§ **Text shown**:
______

Public Safety Audit

CONTENT

Summary and Charge

Recommendations and Action Steps

Progress on Key Recommendations

 

SUMMARY AND CHARGE

Temple University initiated an external, independent review of Campus Safety Services and the Temple University Police Department, focusing on its internal practices and procedures as well as its interactions with community members. 21CP Solutions was engaged to assess campus safety, policing, and community well-being through a wide-ranging review.

21CP began its work in earnest at Temple University in May 2022 when CSS was under the direction of then-Executive Director Charles Leone. The timing of 21CP’s work corresponded relatively closely with the onboarding of current Vice President of Public Safety, Dr. Jennifer Griffin. Consequently, the findings and state of operations that 21CP describes, in many instances, pre-date Dr. Griffin’s arrival and her initial efforts to make various changes to TUPD’s operations and public safety at Temple overall [see Public Safety Updates from January 2023 & March 2023.

The Public Safety Audit addresses TUPD and Public Safety as critical actors in the public safety infrastructure and ecosystem at Temple – but considers them as one of many University and Philadelphia resources that help to advance safety. As numerous aspects of 21CP’s review revealed and underscored, campus safety and the safety of the Philadelphia neighborhoods adjoining Temple are inextricably linked.

Even as faculty, staff, and students say they feel safe within the physical boundaries of the University’s campuses, fear and anxiety about off-campus safety impacts the campus community’s overall sense of well-being. This review was both necessary and timely, and one of several actions that Temple University will undertake to help protect its students, staff, faculty, and North Philadelphia community members. 

Methodology & Approach

During its engagement, 21CP reviewed a substantial array of written materials, including TUPD policies and procedures; considered data on public safety generally and TUPD’s operations specifically; and engaged with an array of campus stakeholders and community members from the North Philadelphia neighborhoods adjacent to Temple. The review included in-depth reviews and analysis of:

  • Crime, violence, and physical safety
  • TUPD critical actions
  • TUPD organization, administration, and officer support
  • TUPD engagement and coordination with outside entities

Many have shared important perspectives on Temple's role within the community. For North Philadelphia’s communities to be safe, Temple needs to help convene and organize a diversity of City and community stakeholders to focus on preventing crime and transforming the root causes of violence – without over-policing communities that have too often bore the burden of unfair, unjust, and inequitable policing practices.

______

§ **Exercise task**:
Answer these questions from the audit summary:
1. Which firm was engaged to carry out the review?
2. Who directed Campus Safety Services when that firm began its work in May 2022?
3. What is Dr. Jennifer Griffin's current position?

______

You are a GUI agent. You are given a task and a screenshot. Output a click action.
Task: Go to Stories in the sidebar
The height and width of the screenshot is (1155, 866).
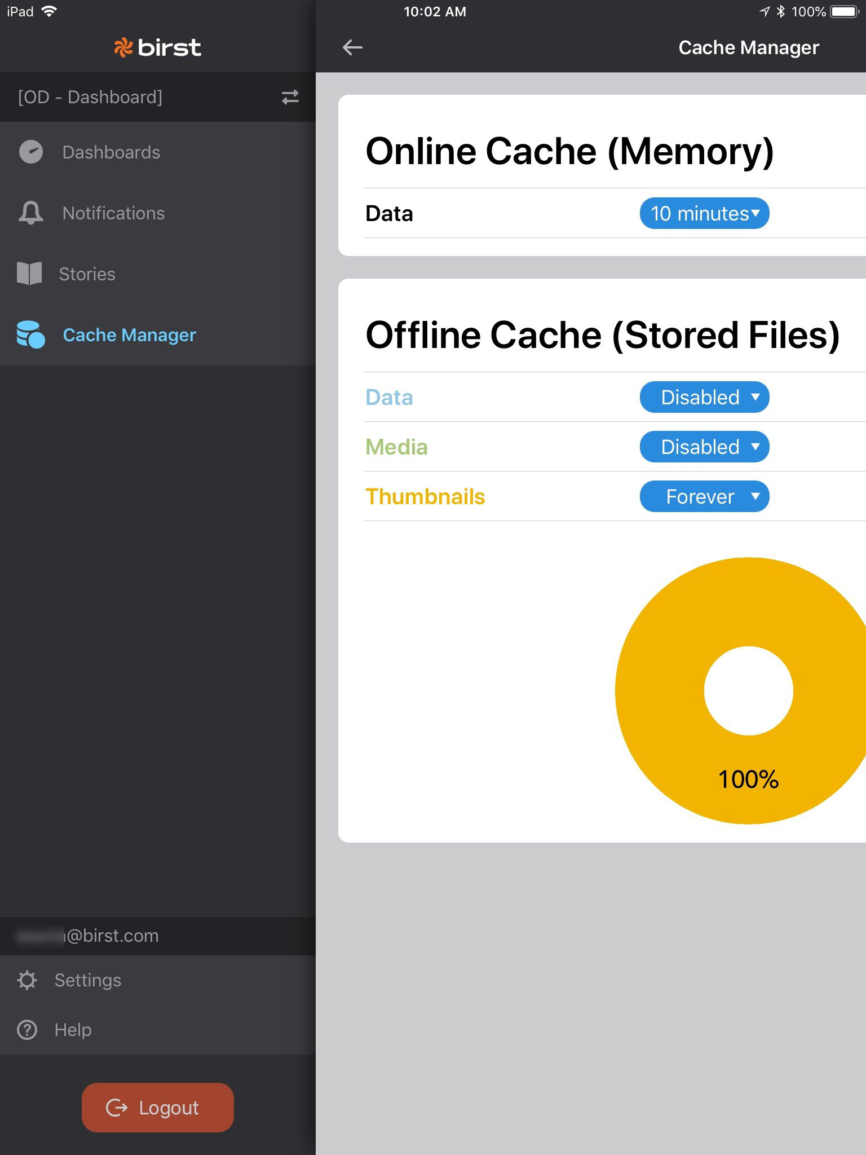[x=87, y=274]

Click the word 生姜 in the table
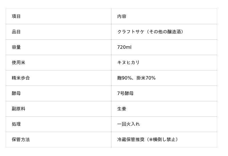[x=122, y=109]
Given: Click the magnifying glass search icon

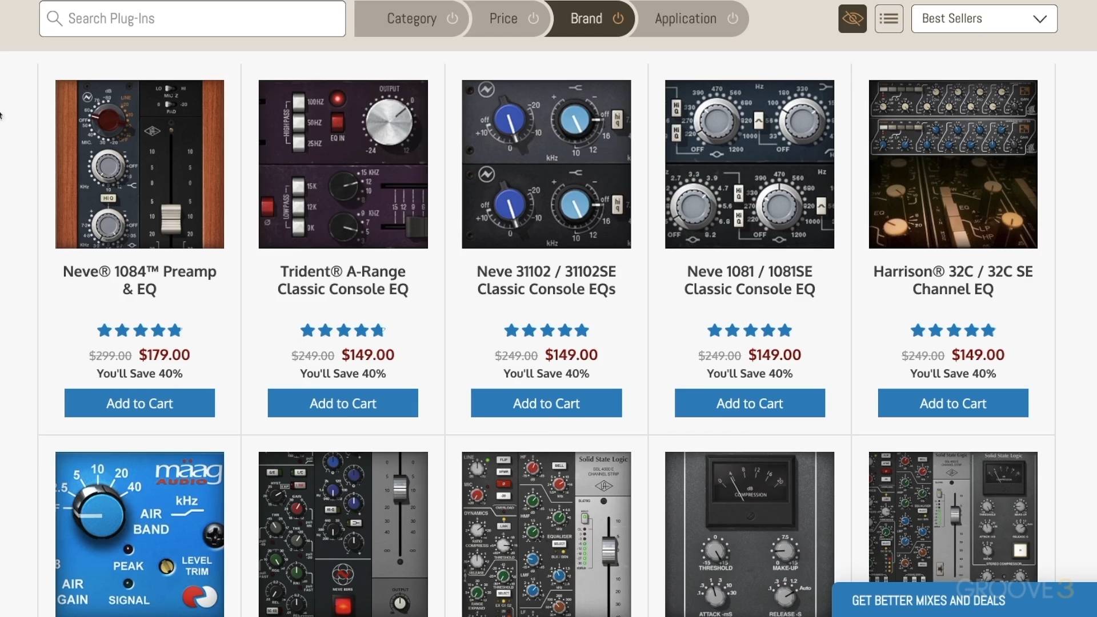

______

§ **Full solution**:
1. 21CP Solutions
2. Then-Executive Director Charles Leone
3. Vice President of Public Safety